Als de nieuwe gemeenschap in de geest en volgens de gebruiken van Cîteaux wilde leven, moest ze ook in haar eigen levensonderhoud voorzien. Ze zocht een areaal dat voor bosontginning en landbouw in aanmerking kwam. De gronden in de onmiddellijke omgeving van het klooster waren te arm om in cultuur gebracht te worden. Reeds in 1131 kregen de monniken een klein domein ten geschenke in de buurt van Carignan, op zowat twintig kilometer daar vandaan. Dit was de kern van wat later hun rijkste graanschuur zou worden : Blanchampagne. In de loop van de daaropvolgende jaren kregen ze nog andere stukken land. Een speciale vermelding verdient de groep gronden van Buré-Villancy, in het huidig Frans departement Meurthe-et-Moselle ; deze plek zal immers uitgroeien tot het centrum van Orvals ijzerindustrie.

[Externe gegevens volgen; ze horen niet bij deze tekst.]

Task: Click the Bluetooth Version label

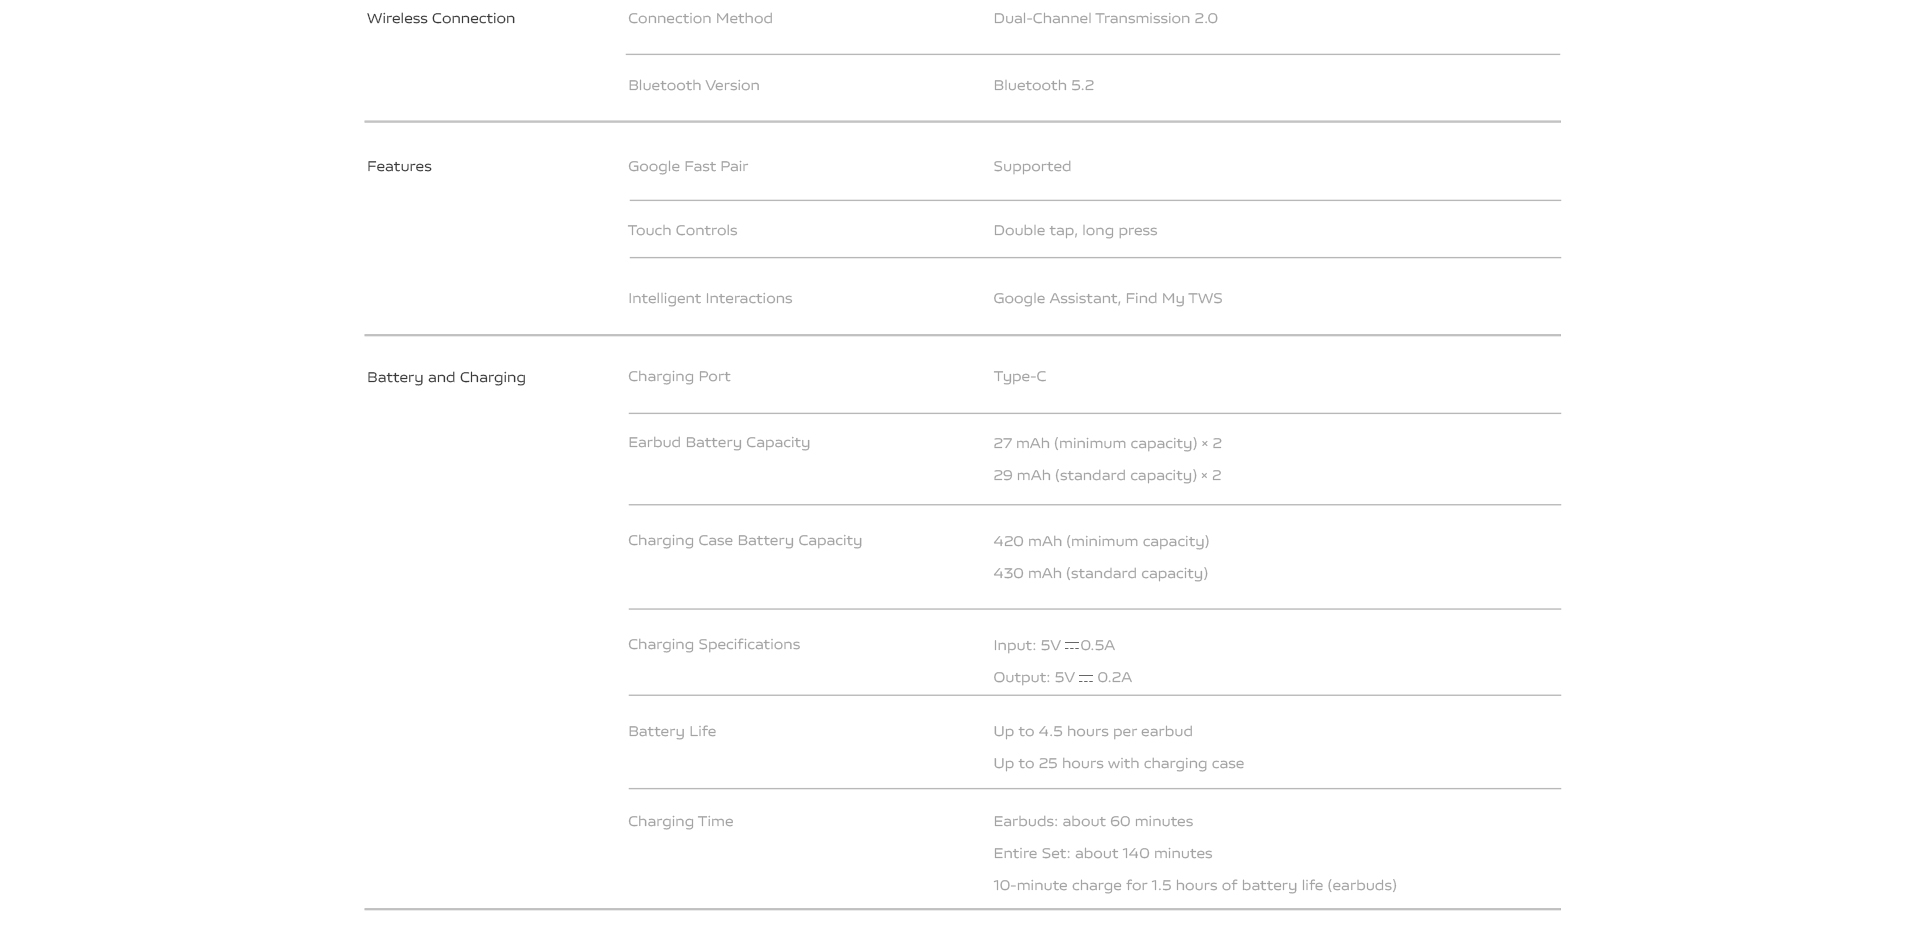Action: pos(693,85)
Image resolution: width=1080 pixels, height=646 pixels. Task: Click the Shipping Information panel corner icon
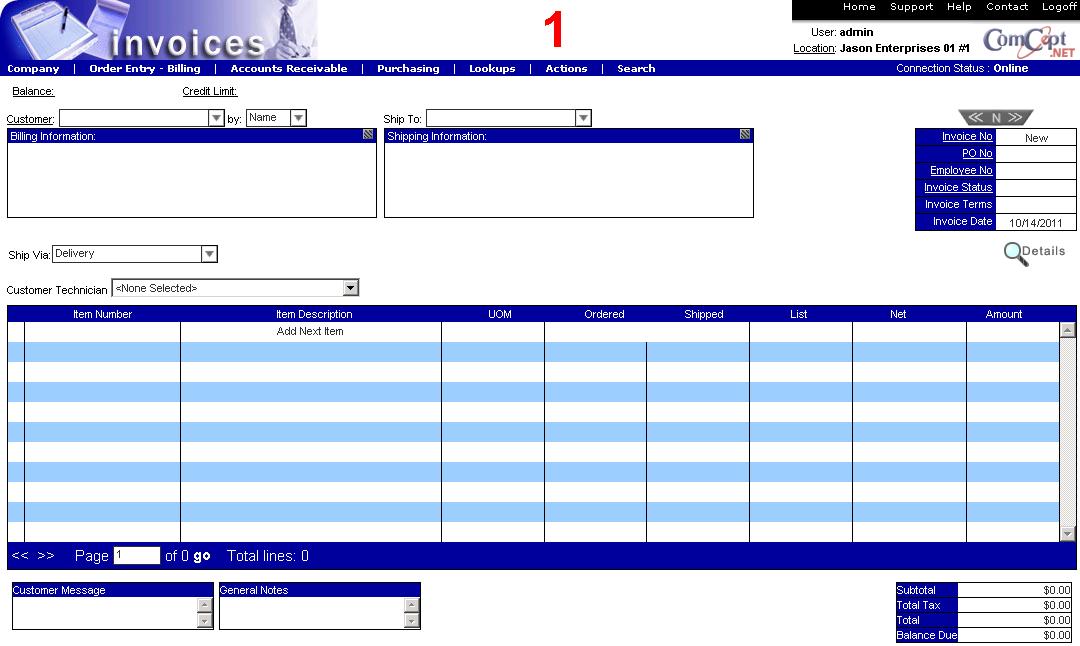(x=745, y=134)
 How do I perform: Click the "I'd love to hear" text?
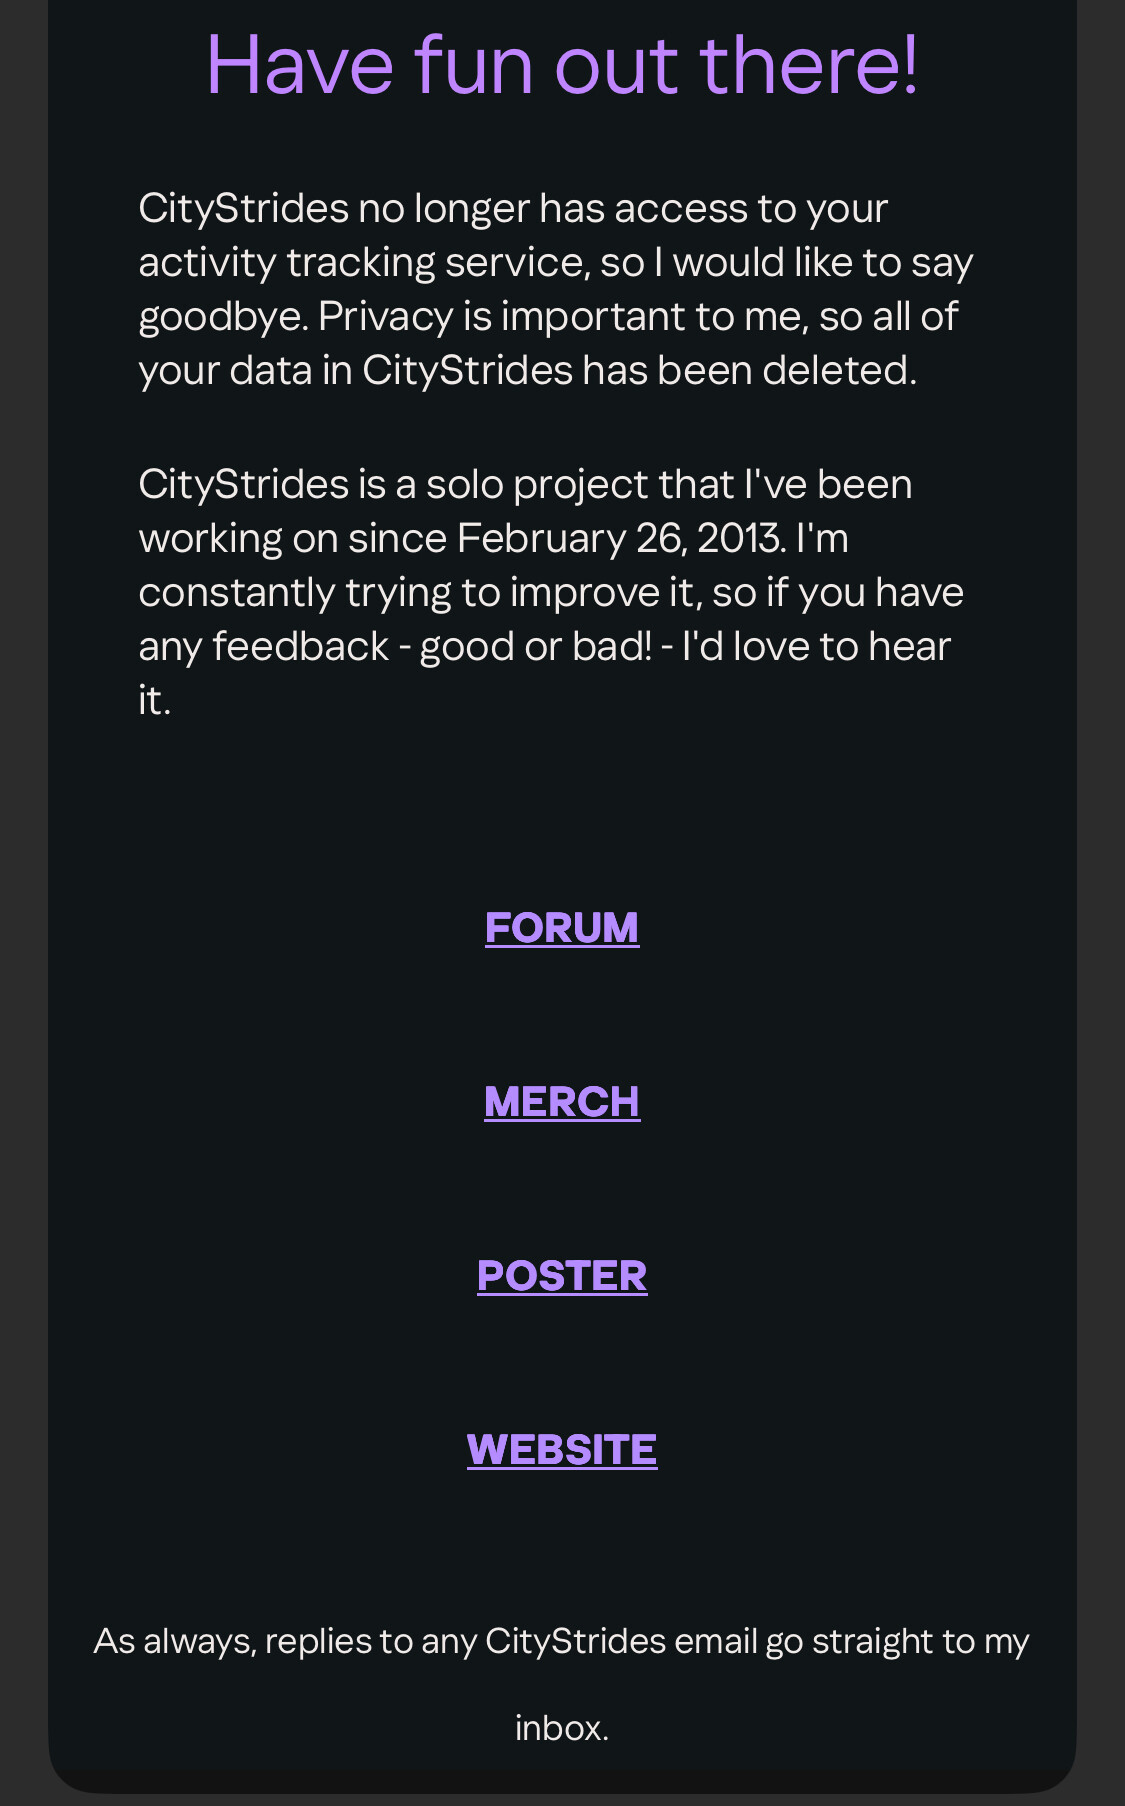pos(816,646)
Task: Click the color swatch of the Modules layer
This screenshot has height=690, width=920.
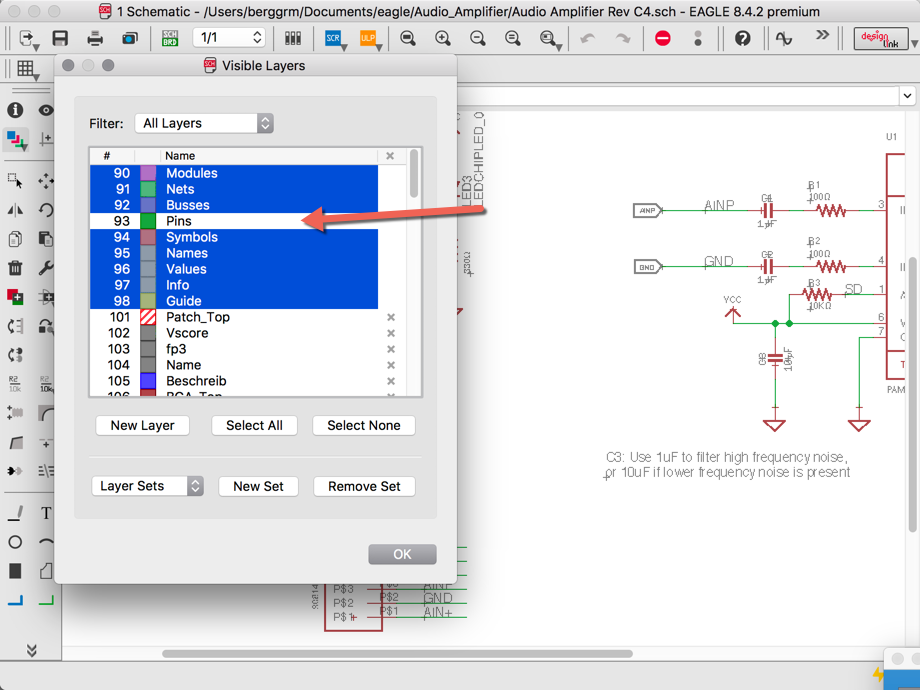Action: point(148,173)
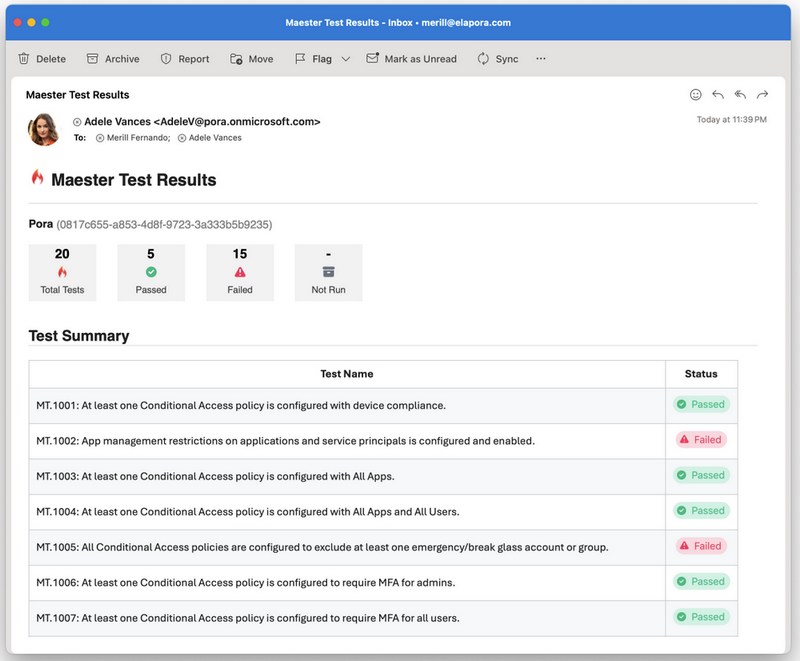
Task: Select Adele Vances in the To field
Action: [214, 138]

Vijf eeuwen lang heeft Orval het bescheiden bestaan gekend dat vele cisterciënzerkloosters hebben geleid. Vanaf het midden van de 13de eeuw werd ze regelmatig geteisterd door rampen waarvan de nawerking zich telkens zeer lang liet voelen. In 1252 woedde er een hevige brand. Het zou haast een eeuw duren voor de gemeenschap zich van dit onheil herstelde. Sommige delen van de abdij moesten helemaal opnieuw opgetrokken worden. Het was zo erg, dat de leiding van de cisterciënzerorde er op een bepaald moment aan dacht het klooster op te heffen.